Australian property prices rose another 1% in October, according to the RP Data CoreLogic Home Value Index.
The more important news, however, is that the rate of growth is narrowing with only Sydney, Melbourne and Brisbane reporting price rises on a one-month basis and only Adelaide joining the price rise club on a three-month basis.
Tim Lawless from RP Data said: “Looking at the increase in home values over the 12 months to October, it is clear that the rate of capital growth is continuing to moderate. Despite the annual rate of value growth slowing, all capital cities have still recorded an increase in home values over the past year.”
The moderation in house price growth will be welcomed by the RBA and APRA (Australian Prudential Regulation Authority).
But, the absolute level of price appreciation in Sydney from the previous peak (23.3%) and from the previous cycle trough (29.8%) shows how far and particularly how fast Sydney property has risen in the past couple of years.

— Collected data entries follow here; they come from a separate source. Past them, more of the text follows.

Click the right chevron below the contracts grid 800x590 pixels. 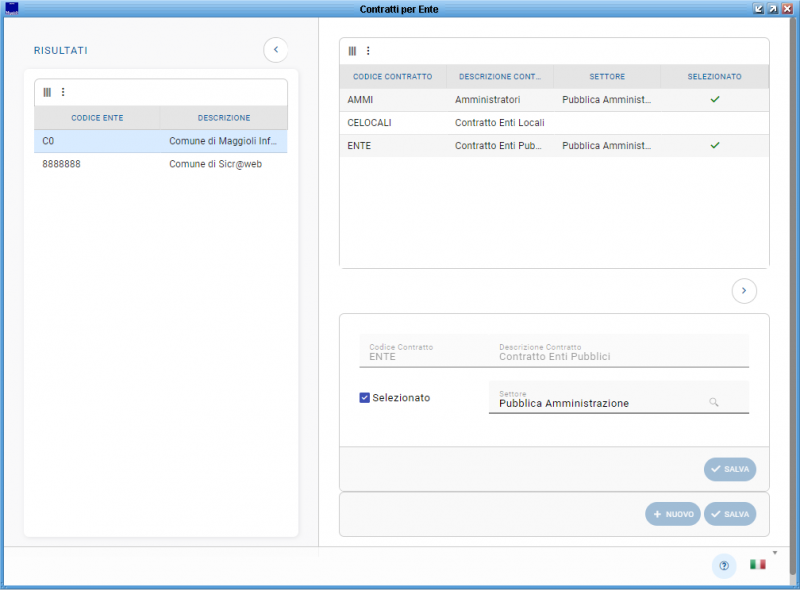pos(744,291)
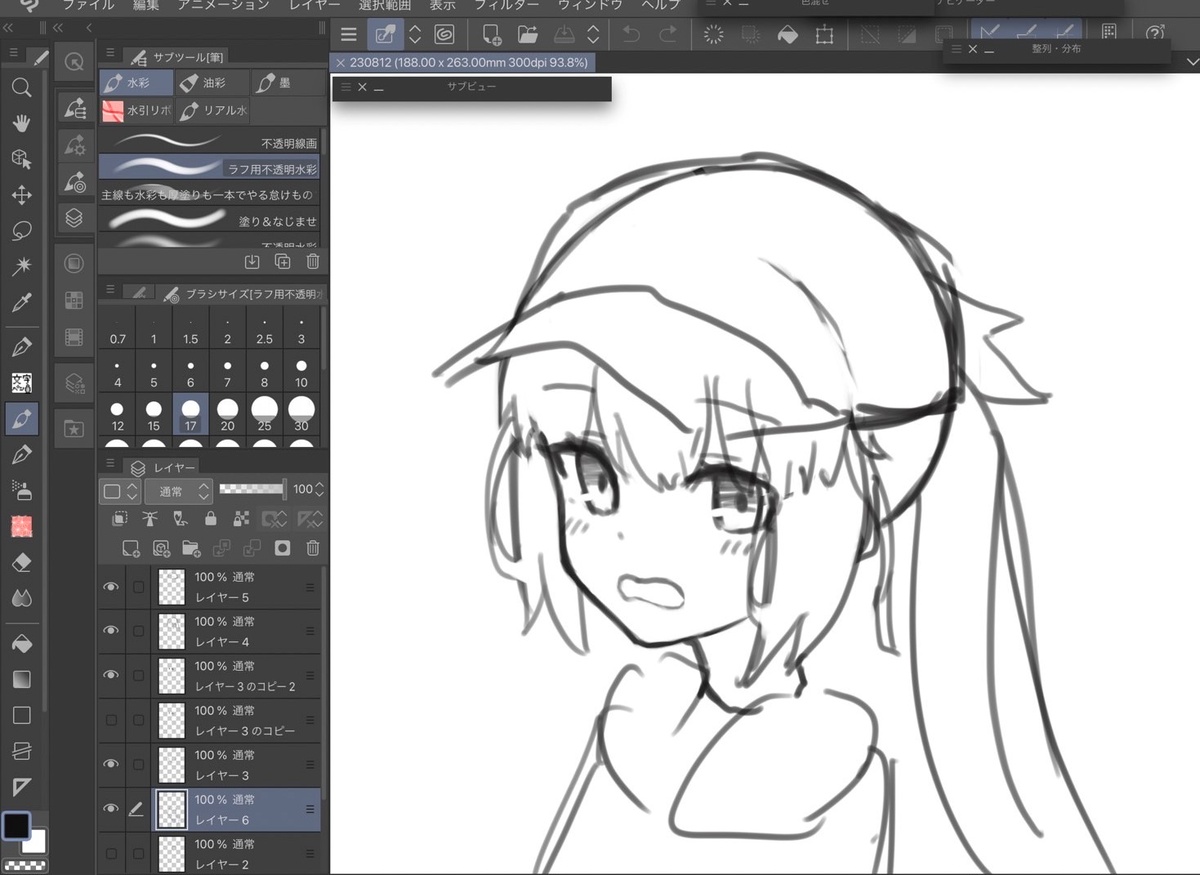The width and height of the screenshot is (1200, 875).
Task: Select the Hand move tool
Action: click(x=21, y=123)
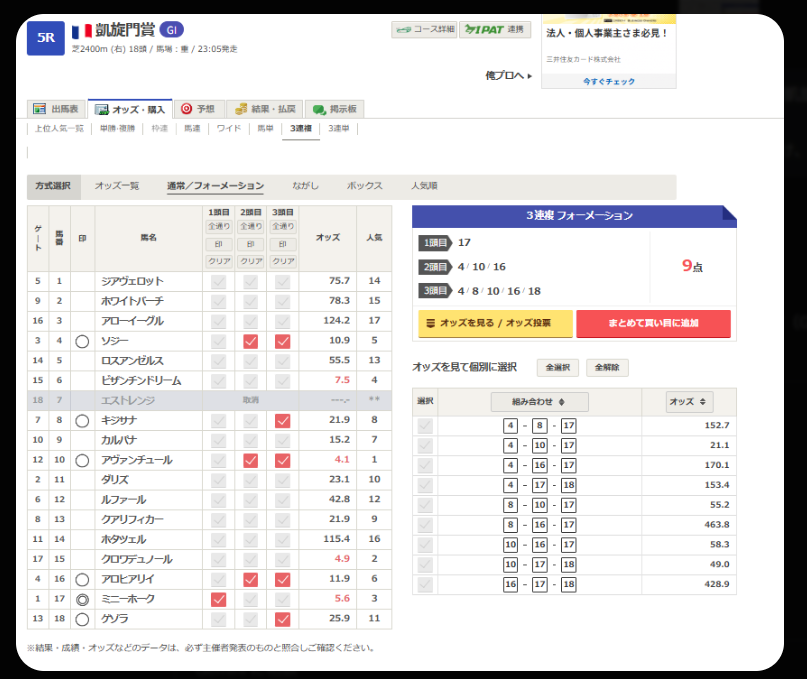Screen dimensions: 807x679
Task: Click まとめて買い目に追加 button
Action: (x=653, y=324)
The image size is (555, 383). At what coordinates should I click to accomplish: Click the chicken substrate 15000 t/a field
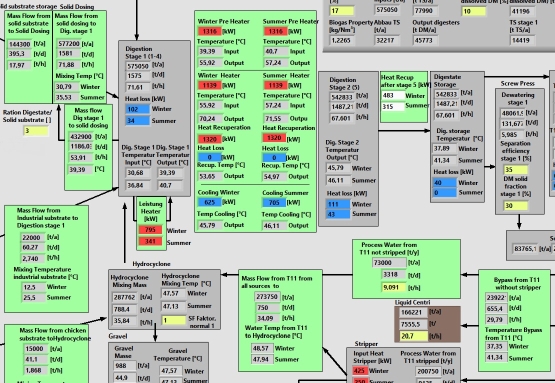point(35,349)
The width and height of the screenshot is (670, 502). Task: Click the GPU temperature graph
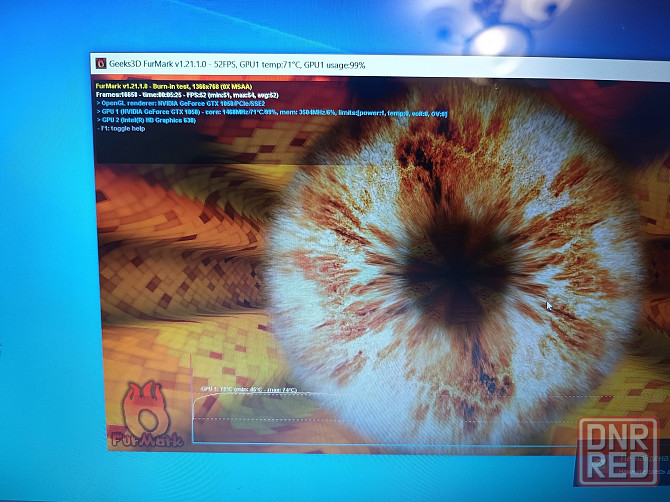pyautogui.click(x=380, y=420)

The 10 year changes are more moderate but that is essentially the point that the RBA and the ANZ’s CEO of Australian operations, Phil Chronican, are making when they warn against buyers extrapolating recent rises into the future.
Prices caught up after a stagnation are no doubt are dragging forward some returns from the future. That’s what Chronican and RBA Governor Glenn Stevens mean when they warn about the future.